Santa Cruz Mountains winery visits – McHenry, Trout Gulch, Copious, Downhill, Byington, more

Stu - I remember that thread. Someone called me ‘historic and mediocre’ which I think points out that there’s a lot of uniformed and semi informed opinions about the region. That was retracted when it was pointed out I’d made less than 100 case of Pinot Noir over two vintages at the time, so I couldn’t really be historic and it was highly unlikely given the distribution that the poster had ever had one of my two Pinots.

I love the region, and agree with Ian the potential is amazing. I actually am in the minority, I think that Cab grown on the eastern side in the complex volcanic and fault driven soils has much higher potential than Pinot Noir in the mostly sandy soils on the western side. Both can be great though and what irks me most is that 50% making crappy wine that makes it hard on everyone in the region. Those 50% control the associations and events too and that doesn’t help matters.

Paul, I’ve heard big changes have occurred at SCMWA to the positive - that they have neutral people involved with the goal of boosting quality (rather than the old pushing of the plonk).

Ken, The House PN is excellent. Same winemaking as mount Eden, but distinctly different site. I agree with Silvertip. Woodside is always one of my faves. MJA, Villa del Monte and Regale are worth checking. And you know you are assigned to try Sante Archangeli.

People should check out Ken’s write up of our visit to Fogarty. Those '12 PNs we tried can stand up to the best in CA.

Sorry for being AWOL, but I was unable to post after this flurry of thoughtful responses.

I just deleted my own small exegesis on this topic, opting not to get into a hassle here. I support Ian’s and Paul’s candidly-offered views about the high percentage of wineries in the SCM that under-perform. This continues to be a national embarassment! [soap.gif]

Whatever the 50th percentile winery of the SCM happens to be, to me it is way below its counterparts in the other important PN-oriented appellations.

I noticed you didn’t bother to list examples of producers that other thread.

Anyway, I guess I feel the opposite. To me, most of the lauded Pinots from elsewhere in the state are generic over-ripe over-oaked embarrassments. I don’t get much in the way of exciting site expression from very many other CA Pinots.

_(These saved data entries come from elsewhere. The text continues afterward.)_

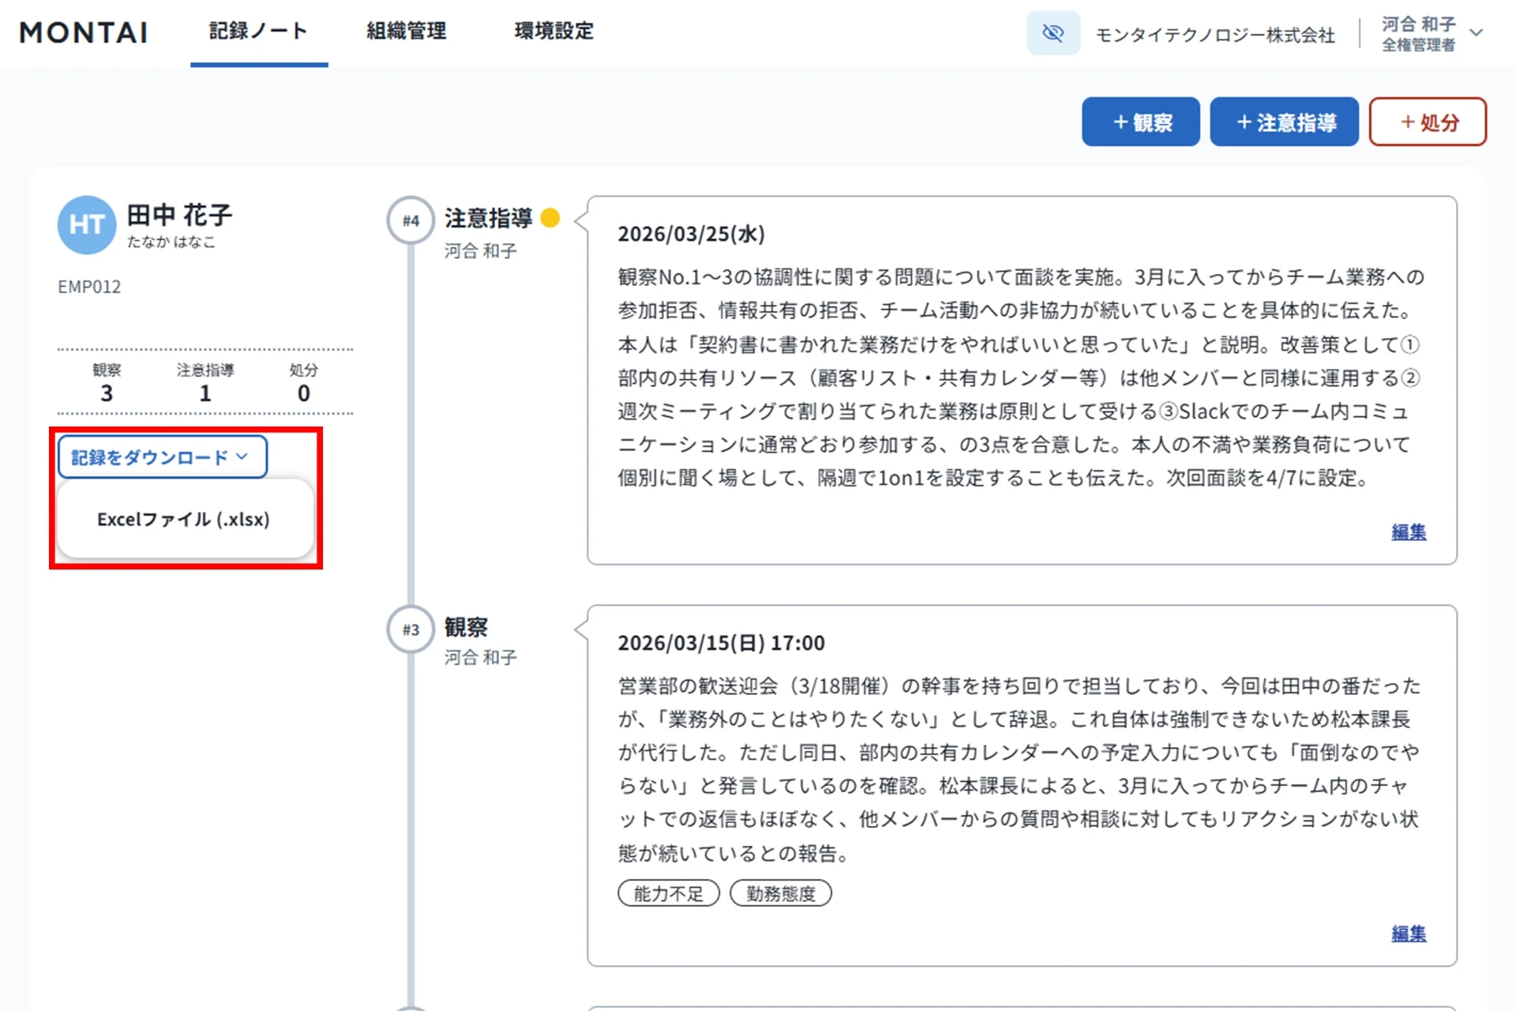Select the 記録ノート tab
Viewport: 1516px width, 1011px height.
pos(258,32)
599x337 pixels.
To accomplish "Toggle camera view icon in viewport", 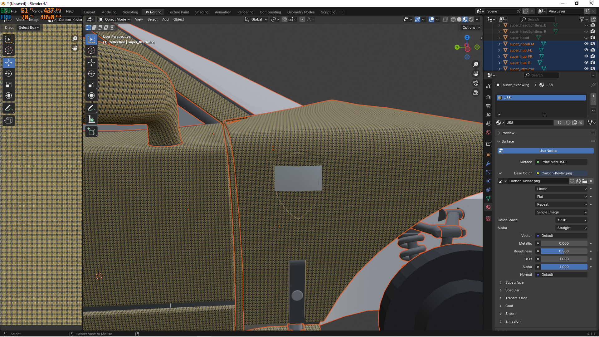I will [x=476, y=83].
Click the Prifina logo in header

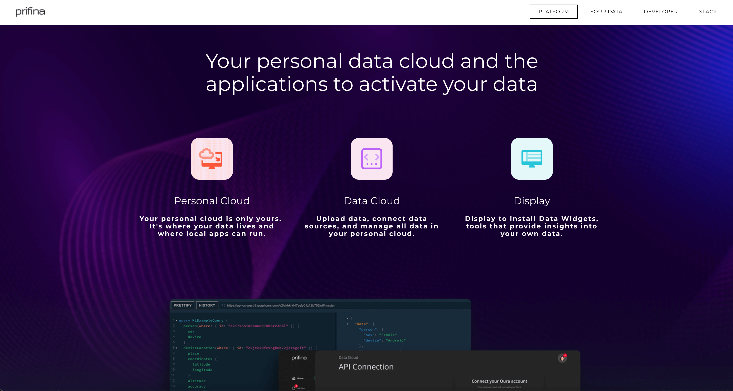point(30,12)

Who cares if there are some 200 case back yard producers who aren’t world class there? There are also some excellent ones, and many more striving to be. And careful what you are comparing. Pinot Paradise has the crappy and middling producers, but only a few of the best ones. Probably what you taste from elsewhere are the best ones. Where’s the Rhys, Varner, Ghostwriter, Stefania, La Honda, Wind Gap, Arnot-Roberts, etc?

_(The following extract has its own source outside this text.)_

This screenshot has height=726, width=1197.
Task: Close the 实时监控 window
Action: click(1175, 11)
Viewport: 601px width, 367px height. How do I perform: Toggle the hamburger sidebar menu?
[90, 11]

And read this: Visit to Thomas Fogarty Winery with Nathan Kandler - February 2013

Thanks for the follow-ups, Wes. IIRC, in the other thread I did refer to someone else’s short list of the best producers as aligning with mine, and you just added others I would put in an expanded list, including Fogarty, as their wines come with a free stent taped to each bottle… champagne.gif

RRV or SRH may not be as terroir-driven as SCM, but I’d put some (small) money on the 50th percentile producers in each being better-crafted than the 50th in the SCM. Too many SCM producers are still under-producing, given the potential. Time for them to die and/or sell their operations… [berserker.gif] [berserker.gif] [berserker.gif]

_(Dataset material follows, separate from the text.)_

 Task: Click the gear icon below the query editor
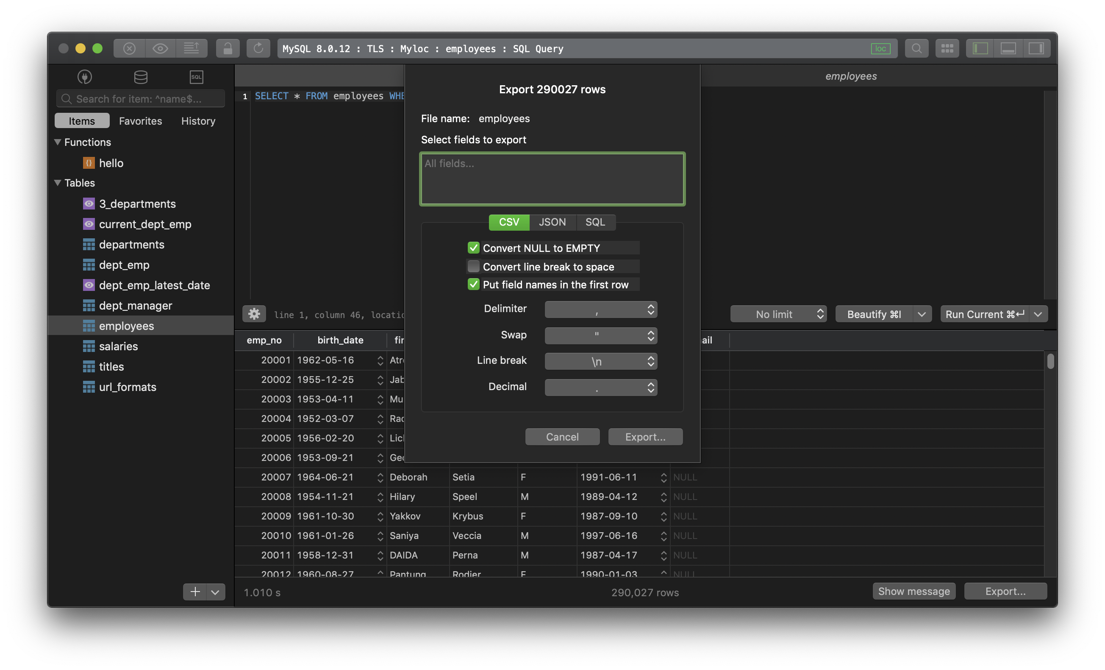click(254, 314)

There’s so many differences, you can’t really make fair conclusions with arbitrary metrics like that. Who cares if the location of the region’s location means there are a lot of hobbyist micro-wineries? Btw, is it fair to compare them to the custom crush wineries that source RRV fruit? (The joke there is retail buyers could taste a wine from a new producer and tell that it was not only custom crush, but from which facility - as in multiple producers with seemingly the same wine.)

Anyway, I only care about the best, and there are more than enough SCM producers to keep me happy. Good or bad, almost all pick within m preferred ripeness window. Compare that to RRV, much of which is actually quite enjoyable terroir to me, where almost all of the producers screw up their wines by picking too late. I was a big fan of the region in the '90s, before they changed to Laube-styled Pinot. Ironically, one of the best RRV Pinots I’ve had recently was from Regale, an SCM producer.

I have to agree with SRH, at least from what I’ve had. The site expression, vineyard management, ripeness and winemaking are in sync, with excellent results. They’re listening to the grapes, not fighting them like in RRV.